Having chosen parameters for the underlying metrics rate, the minimum effect size, and the tolerance for false positives and false negatives, we can use an A/B test sample size calculator, like the one below, to evaluate how many samples we need to collect before ending and analyzing an experiment. (At work, we also like this sample size calculator.)

Underlying metric rate:
Minimum effect size (absolute):
alpha, false positive max probability:
beta, false negative max probability:
Samples required:
Sample Size Calculator

About statistical significance: deciding whether or not a difference exists

At the end of an experiment, we have to decide if our experimental change is responsible for any observed differences in metrics between the test and control. If we observe that a metric is "very different," we may be more willing to believe that our change was responsible. Alternatively, if we observe that a metric is "not different enough" between the two groups, we might conclude that our change didn't make a difference. In the earlier false positive and false negative examples, we arbitrarily defined what scenarios would qualify as "very different" and "not different enough" based on how many heads or tails we observed.

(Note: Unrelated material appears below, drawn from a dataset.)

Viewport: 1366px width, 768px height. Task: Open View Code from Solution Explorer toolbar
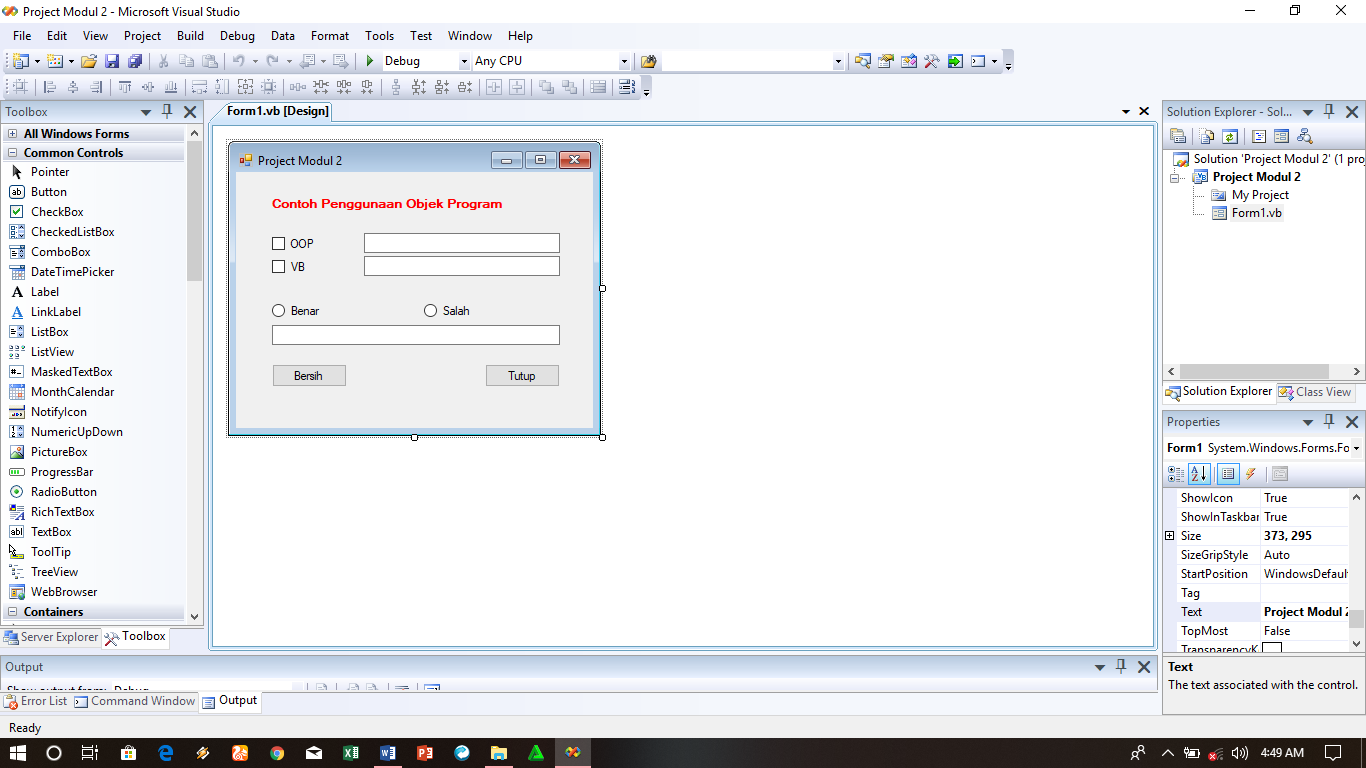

Rather than the phrase "very different," statistical nomenclature uses "statistically significant." And rather than "not different by enough," statistical nomenclature uses "not statistically significant." However, we don't need to invent arbitrary thresholds of difference for categorical questions that can only be answered one way or another. If we are only comparing how often a coin flip comes up heads or tails, or whether a user clicks or doesn't, well-known statistical tests such as Pearson's Chi-square test can quantitatively evaluate whether two groups are different beyond what we would expect from just sampling and chance.

Pearson's Chi-square test provides a quantitative score to answer questions of categorical difference, such as, "If users in group A clicked 5 times out of 100, and users in group B clicked 20 times out of 100, how likely is it that group A and group B are the same?" Pearson's Chi-square test returns a probability commonly referred to as "the p score" that answers this question. Pearson's Chi-square p is the same as alpha for calculating sample sizes. The lower the p score, the more likely that the control group and the test group are different (and thus, we might infer that our change created the difference).

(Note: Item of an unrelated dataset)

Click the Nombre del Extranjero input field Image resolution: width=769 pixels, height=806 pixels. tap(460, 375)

"Just significant" p scores

In frequent practice, p scores lower than 0.05 are considered "statistically significant," and p scores greater than 0.05 are considered "not statistically significant." Hazards of all varieties (moral, logical, experimental) exist around the binary and arbitrary cut off, and I try to always consider the implications of false positives and false negatives when releasing experimental changes with p scores hovering around 0.05. There is nothing particularly special about 0.049 or 0.051, except that one sits on one side of an arbitrary boundary, and the other...on the other.

p scores and magnitude of change

For differences that are statistically significant, the p score states nothing about the magnitude of the change in coin flips or clicks. The magnitude of a change can be determined by comparing the difference in the underlying metric between the test and the control.

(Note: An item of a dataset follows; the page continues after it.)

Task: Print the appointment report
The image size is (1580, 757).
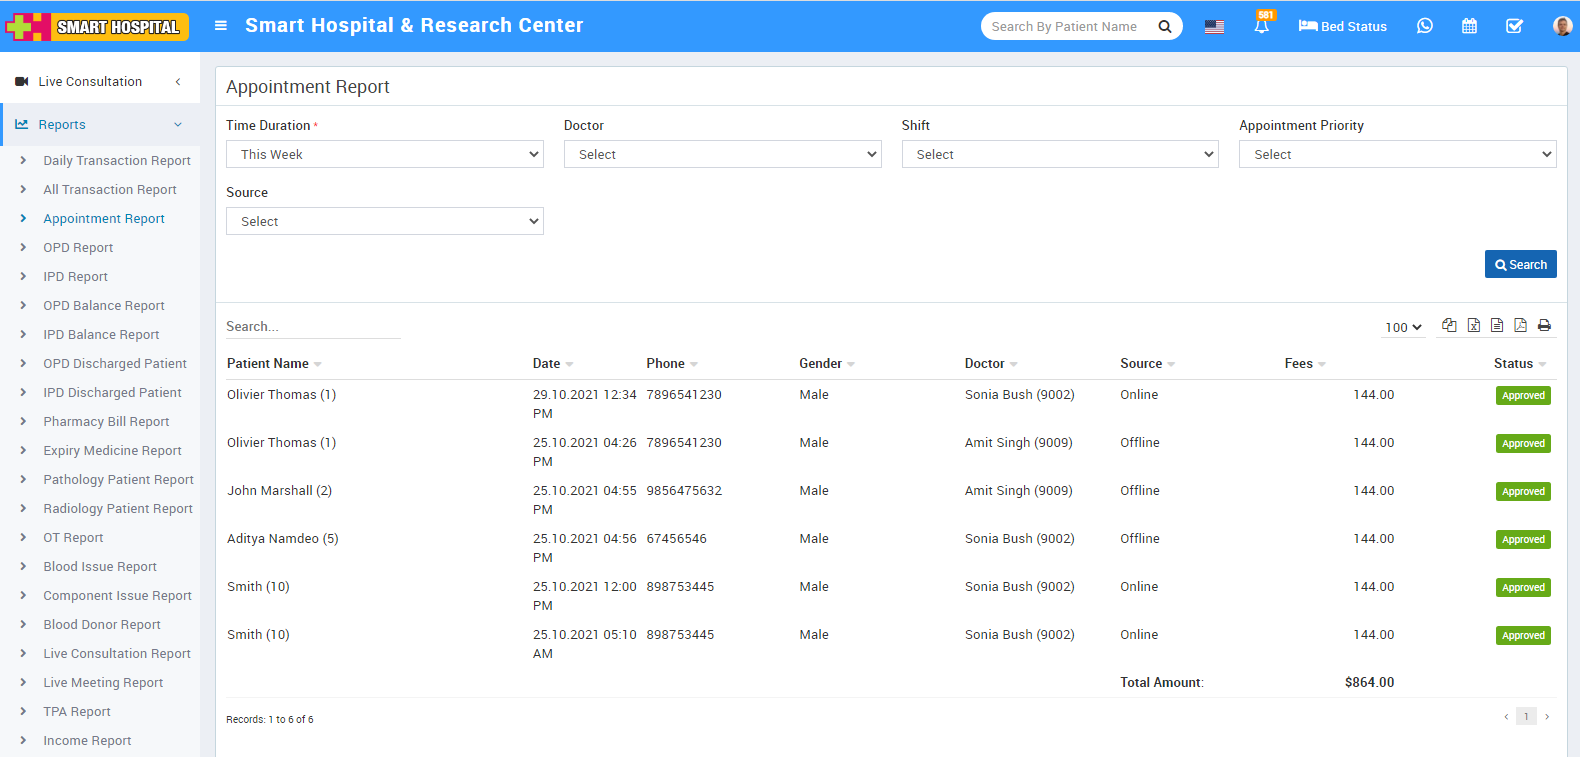Action: pyautogui.click(x=1544, y=325)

A tangent about "not statistically significant"

"Not statistically significant" may be one of the largest misnomers in A/B testing. Interpreting a "not statistically significant" result requires knowing the original experimental parameters. Specifically, a "not statistically significant" result only means that the effect of a change is not outside the range of the underlying metric rate plus/minus the minimum effect size. A "not statistically significant" result does not imply that the experimental change has no effect! "Statistically significant" and "not statistically significant" are both equally meaningful findings for an experiment. This is why "waiting for significance" should raise red flags.

Wrong minimum effect size

At the end of an experiment, it's possible that we'll observe an insignificant difference that leads us to question whether we chose the correct minimum effect size. For example, perhaps the experiment will say that clicks dropped 0.1%, but the difference is insignificant. It's possible that we simply didn't collect enough samples based on our underlying metric rate for this difference to pass the Chi-square test.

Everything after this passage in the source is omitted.